Uganda's veteran leader Yoweri Museveni, in power for 29 years, has been approved by the electoral commission to run for office next year along with opposition challengers Amama Mbabazi and Kizza Besigye.
The commission's formal nominations this week kickstart campaigning ahead of polls slated for February 2016, the third decade in power for Museveni, who has led the east African nation since 1986.
Opposition leaders have said they will field a joint candidate, expected to be either Besigye, leader of the Forum for Democratic Change (FDC) party and a three-time challenger, or ex-prime minister Mbabazi.
In September, efforts to select the candidate for The Democratic Alliance (TDA) coalition collapsed when Besigye and Mbabazi failed to agree on who would be the leader.

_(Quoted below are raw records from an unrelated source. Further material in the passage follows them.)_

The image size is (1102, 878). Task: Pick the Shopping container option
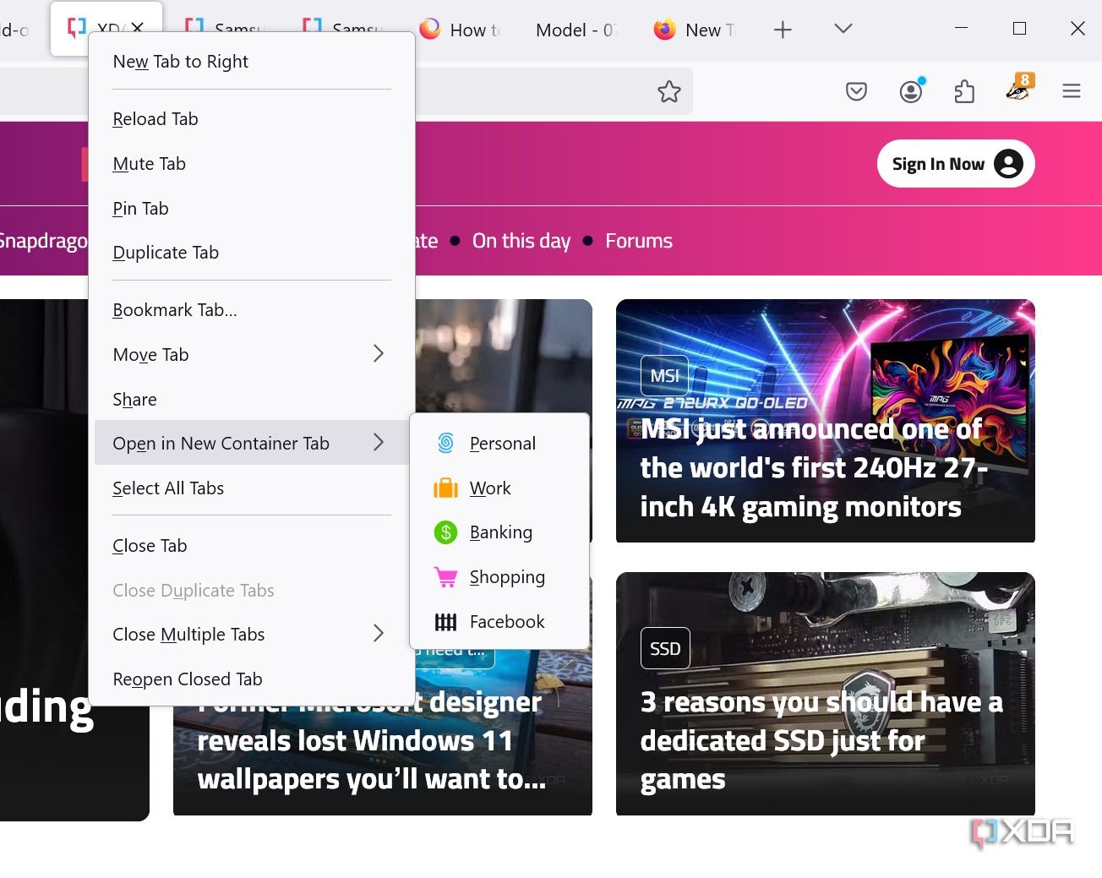point(506,577)
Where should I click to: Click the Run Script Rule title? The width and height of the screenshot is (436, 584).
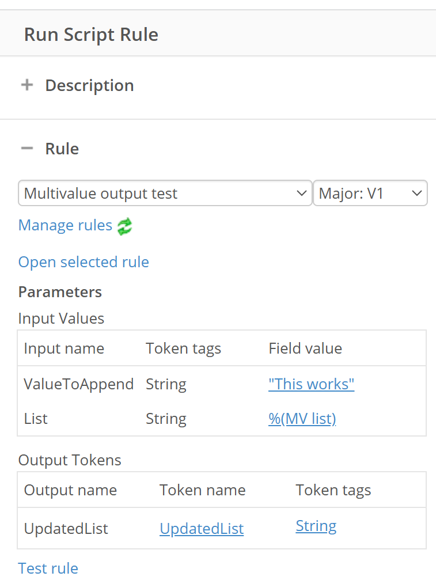[91, 35]
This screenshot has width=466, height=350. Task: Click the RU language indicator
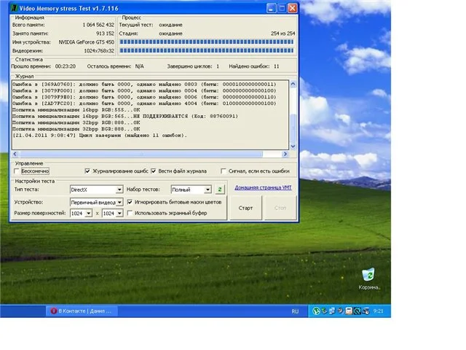(295, 311)
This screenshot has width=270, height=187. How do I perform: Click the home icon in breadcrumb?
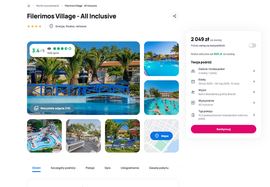click(x=29, y=6)
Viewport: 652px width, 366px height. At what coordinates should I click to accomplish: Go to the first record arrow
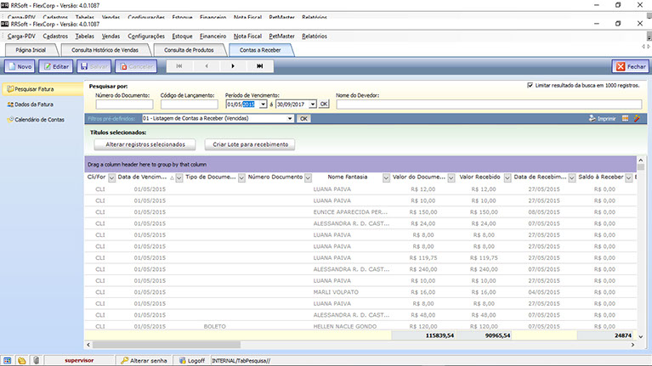pos(179,66)
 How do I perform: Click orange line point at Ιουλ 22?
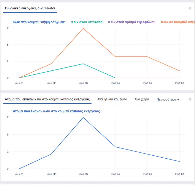pos(51,63)
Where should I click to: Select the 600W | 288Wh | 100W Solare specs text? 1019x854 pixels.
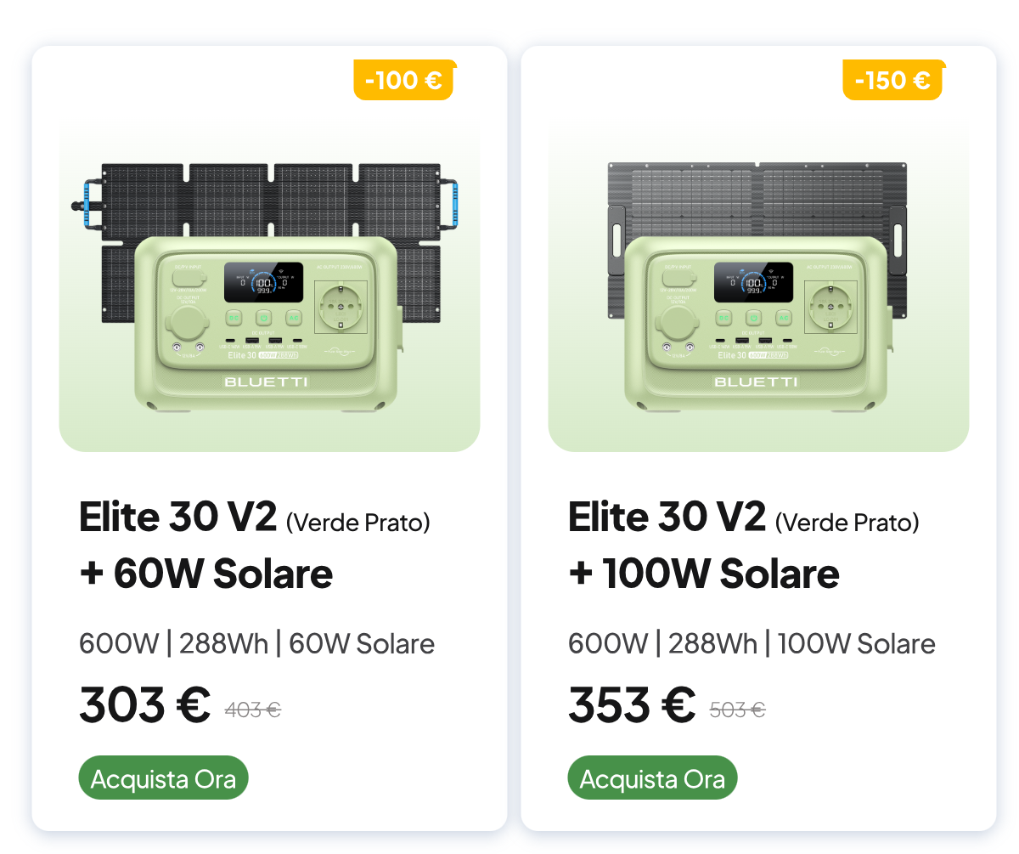point(752,644)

However, last week they agreed again to field a joint candidate.
Nevertheless, Museveni and the ruling National Resistance Movement (NRM) are widely expected to return to power.
"The past recent years have been years of building the foundation," Museveni said after his nomination, according to the New Vision newspaper.
"We have gone through three stages so far -- which include liberation, recovery and foundation -- and what is next is to take off."
But Mbabazi spoke hopefully of winning.
"Before us is the most wide-open race in our political history," Mbabazi said after being nominated. "I seek a change in government through peaceful means."
The nominations of Museveni and Mbabazi were approved on Tuesday, while Besigye was approved on Wednesday, the second and final day of the nomination process.
Besigye said he wanted to invest in all rather than just "a privileged few."
With the two main opposition candidates being influential former members of the ruling party, critics say they struggle to offer a convincing alternative or to effectively criticise a system they created and benefitted from.
Mbabazi's bid has sparked criticism from those who point out that many of the political failings he speaks of happened when he was the ruling NRM party secretary-general.
Other candidates include university professor Venansius Baryamureeba, who was also approved on Tuesday, as well as Abed Bwanika of the People's Development Party and Joseph Mabirizi, an evangelical pastor.